*ACTIVITY*: Could you change every "Identify the location of" in the lines below to "Find the position of" and give all the lines back with nothing else altered?

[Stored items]
+ + + +
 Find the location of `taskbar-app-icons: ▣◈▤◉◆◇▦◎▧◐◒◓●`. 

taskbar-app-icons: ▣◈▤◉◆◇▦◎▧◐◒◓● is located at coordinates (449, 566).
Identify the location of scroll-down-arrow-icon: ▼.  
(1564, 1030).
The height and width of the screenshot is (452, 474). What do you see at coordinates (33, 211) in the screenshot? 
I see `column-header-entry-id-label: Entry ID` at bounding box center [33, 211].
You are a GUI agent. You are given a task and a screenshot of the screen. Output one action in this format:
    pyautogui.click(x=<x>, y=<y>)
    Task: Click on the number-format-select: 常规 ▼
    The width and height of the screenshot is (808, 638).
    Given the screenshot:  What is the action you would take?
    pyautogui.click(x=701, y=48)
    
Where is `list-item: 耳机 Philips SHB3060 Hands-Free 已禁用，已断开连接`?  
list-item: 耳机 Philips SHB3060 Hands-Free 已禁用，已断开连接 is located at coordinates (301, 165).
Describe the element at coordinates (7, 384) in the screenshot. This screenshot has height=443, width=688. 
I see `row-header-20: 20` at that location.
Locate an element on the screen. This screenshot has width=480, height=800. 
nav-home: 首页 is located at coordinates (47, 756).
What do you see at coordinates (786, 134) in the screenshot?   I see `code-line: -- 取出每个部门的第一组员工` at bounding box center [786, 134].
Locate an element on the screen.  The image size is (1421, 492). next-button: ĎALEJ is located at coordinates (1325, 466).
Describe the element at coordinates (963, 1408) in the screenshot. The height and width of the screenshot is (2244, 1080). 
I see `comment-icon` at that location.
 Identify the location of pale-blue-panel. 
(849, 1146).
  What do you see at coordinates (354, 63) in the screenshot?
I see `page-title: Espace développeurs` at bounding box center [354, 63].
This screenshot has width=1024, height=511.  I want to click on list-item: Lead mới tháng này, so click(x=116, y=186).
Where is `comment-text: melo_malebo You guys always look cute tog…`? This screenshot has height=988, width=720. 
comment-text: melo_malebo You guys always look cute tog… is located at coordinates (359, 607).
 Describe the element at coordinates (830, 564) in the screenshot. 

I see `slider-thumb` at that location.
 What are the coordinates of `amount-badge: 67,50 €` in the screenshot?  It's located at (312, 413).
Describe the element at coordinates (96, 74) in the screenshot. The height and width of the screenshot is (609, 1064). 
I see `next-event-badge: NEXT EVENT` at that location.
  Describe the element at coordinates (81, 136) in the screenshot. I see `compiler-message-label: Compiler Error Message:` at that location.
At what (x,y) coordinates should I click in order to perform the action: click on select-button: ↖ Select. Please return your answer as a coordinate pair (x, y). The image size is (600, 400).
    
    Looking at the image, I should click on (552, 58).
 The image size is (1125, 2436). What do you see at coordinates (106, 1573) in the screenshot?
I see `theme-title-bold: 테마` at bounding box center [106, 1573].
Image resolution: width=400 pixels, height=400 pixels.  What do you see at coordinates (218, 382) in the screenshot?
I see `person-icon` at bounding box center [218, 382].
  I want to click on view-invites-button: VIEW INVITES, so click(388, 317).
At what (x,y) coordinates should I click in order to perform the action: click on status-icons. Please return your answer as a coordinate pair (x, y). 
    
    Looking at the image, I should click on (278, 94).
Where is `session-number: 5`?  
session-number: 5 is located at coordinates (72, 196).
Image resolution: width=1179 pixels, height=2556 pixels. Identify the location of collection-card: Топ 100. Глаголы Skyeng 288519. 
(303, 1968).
+ + + +
*WRITTEN ANSWER*:
 Find the location of `taskbar-app-icons: ▣◈▤◉◆◇▦◎▧◐◒◓●`. 

taskbar-app-icons: ▣◈▤◉◆◇▦◎▧◐◒◓● is located at coordinates (449, 566).
Find the position of scroll-down-arrow-icon: ▼.  
(1564, 1030).
The height and width of the screenshot is (452, 474). What do you see at coordinates (33, 211) in the screenshot? 
I see `column-header-entry-id-label: Entry ID` at bounding box center [33, 211].
You are a GUI agent. You are given a task and a screenshot of the screen. Output one action in this format:
    pyautogui.click(x=<x>, y=<y>)
    Task: Click on the number-format-select: 常规 ▼
    The width and height of the screenshot is (808, 638).
    Given the screenshot:  What is the action you would take?
    pyautogui.click(x=701, y=48)
    
Where is `list-item: 耳机 Philips SHB3060 Hands-Free 已禁用，已断开连接`?  
list-item: 耳机 Philips SHB3060 Hands-Free 已禁用，已断开连接 is located at coordinates (301, 165).
Describe the element at coordinates (7, 384) in the screenshot. This screenshot has height=443, width=688. 
I see `row-header-20: 20` at that location.
Locate an element on the screen. This screenshot has width=480, height=800. 
nav-home: 首页 is located at coordinates (47, 756).
What do you see at coordinates (786, 134) in the screenshot?   I see `code-line: -- 取出每个部门的第一组员工` at bounding box center [786, 134].
Locate an element on the screen.  The image size is (1421, 492). next-button: ĎALEJ is located at coordinates (1325, 466).
Describe the element at coordinates (963, 1408) in the screenshot. The height and width of the screenshot is (2244, 1080). 
I see `comment-icon` at that location.
 Find the position of pale-blue-panel. 
(849, 1146).
  What do you see at coordinates (354, 63) in the screenshot?
I see `page-title: Espace développeurs` at bounding box center [354, 63].
This screenshot has width=1024, height=511.  I want to click on list-item: Lead mới tháng này, so click(x=116, y=186).
Where is `comment-text: melo_malebo You guys always look cute tog…`? This screenshot has height=988, width=720. 
comment-text: melo_malebo You guys always look cute tog… is located at coordinates (359, 607).
 Describe the element at coordinates (830, 564) in the screenshot. 

I see `slider-thumb` at that location.
 What are the coordinates of `amount-badge: 67,50 €` in the screenshot?  It's located at (312, 413).
Describe the element at coordinates (96, 74) in the screenshot. The height and width of the screenshot is (609, 1064). 
I see `next-event-badge: NEXT EVENT` at that location.
  Describe the element at coordinates (81, 136) in the screenshot. I see `compiler-message-label: Compiler Error Message:` at that location.
At what (x,y) coordinates should I click in order to perform the action: click on select-button: ↖ Select. Please return your answer as a coordinate pair (x, y). The image size is (600, 400).
    
    Looking at the image, I should click on (552, 58).
 The image size is (1125, 2436). What do you see at coordinates (106, 1573) in the screenshot?
I see `theme-title-bold: 테마` at bounding box center [106, 1573].
Image resolution: width=400 pixels, height=400 pixels.  What do you see at coordinates (218, 382) in the screenshot?
I see `person-icon` at bounding box center [218, 382].
  I want to click on view-invites-button: VIEW INVITES, so click(388, 317).
At what (x,y) coordinates should I click in order to perform the action: click on status-icons. Please return your answer as a coordinate pair (x, y). 
    
    Looking at the image, I should click on (278, 94).
Where is `session-number: 5`?  
session-number: 5 is located at coordinates (72, 196).
Image resolution: width=1179 pixels, height=2556 pixels. Find the position of collection-card: Топ 100. Глаголы Skyeng 288519. 
(303, 1968).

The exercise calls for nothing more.